*** Raw data ***

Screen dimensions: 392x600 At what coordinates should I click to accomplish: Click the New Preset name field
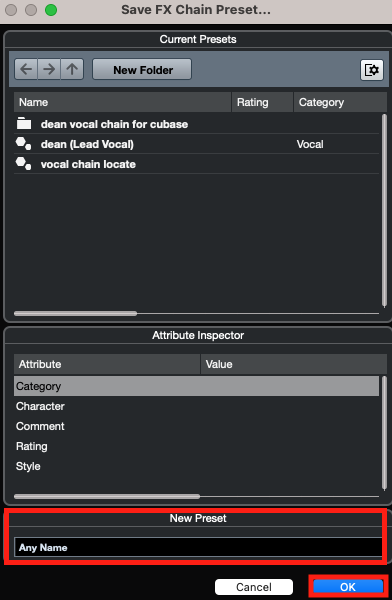pyautogui.click(x=198, y=547)
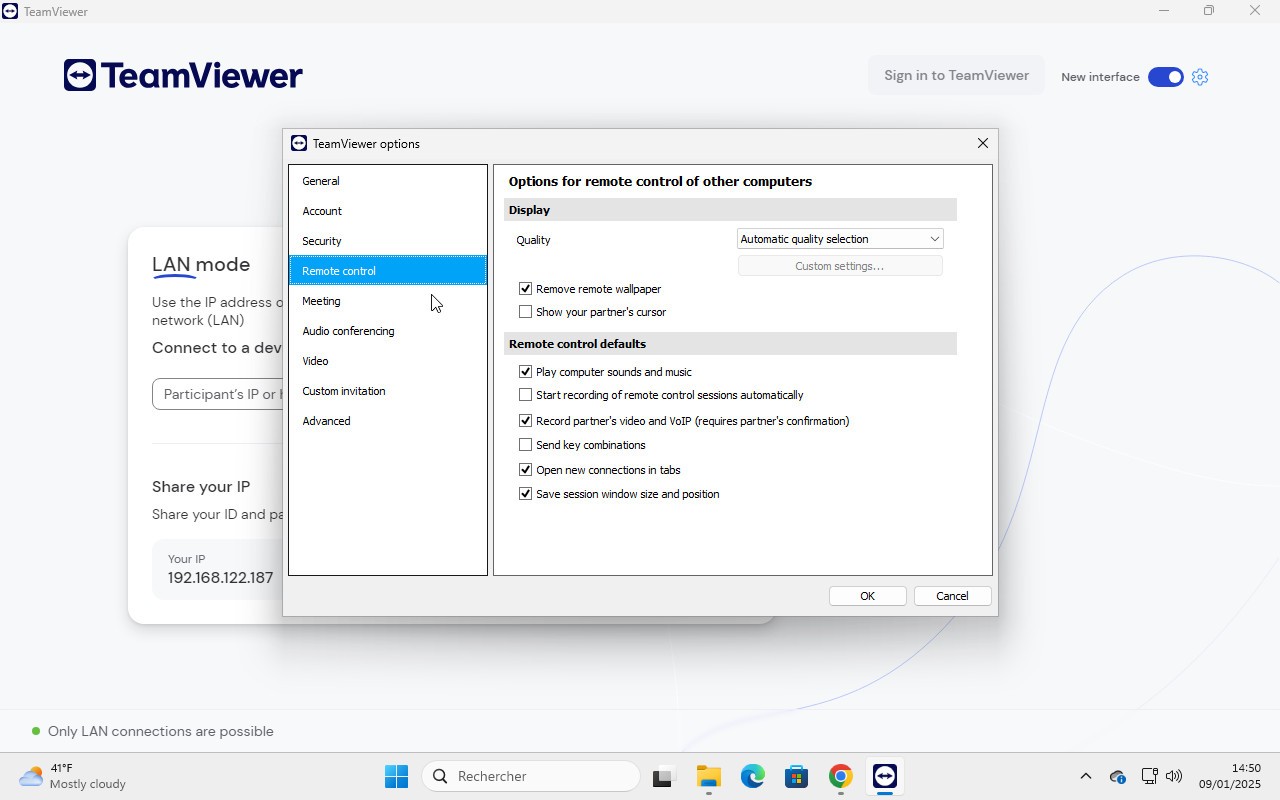Open File Explorer in the taskbar
The image size is (1280, 800).
708,776
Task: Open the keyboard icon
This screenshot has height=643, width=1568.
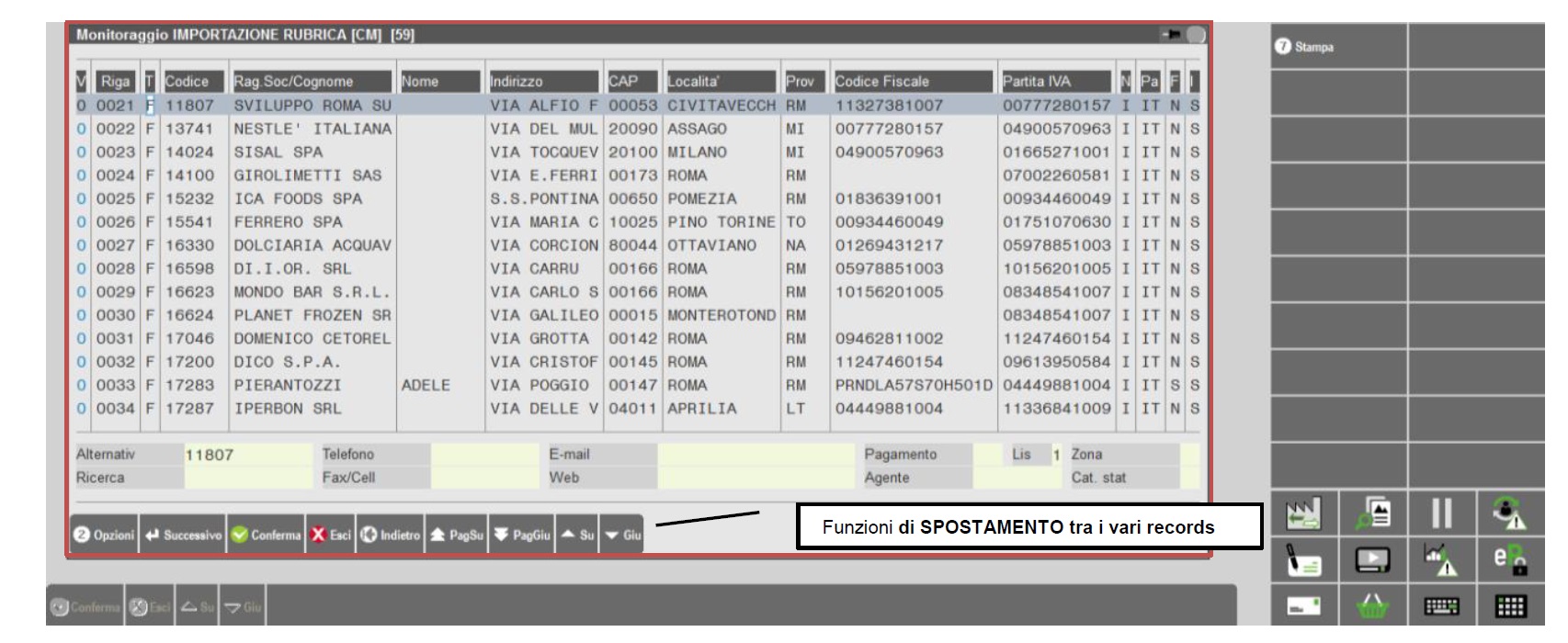Action: point(1441,605)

*** End of Raw data ***

# Task requirements:
Return all records exactly as they stand above, except for pictures.

# Written solution:
Screen dimensions: 392x600 At what coordinates should I click to accomplish: Click the New Preset name field
pyautogui.click(x=198, y=547)
Open File Explorer in the taskbar
The image size is (1280, 800).
708,776
Task: Open the keyboard icon
This screenshot has height=643, width=1568.
Action: point(1441,605)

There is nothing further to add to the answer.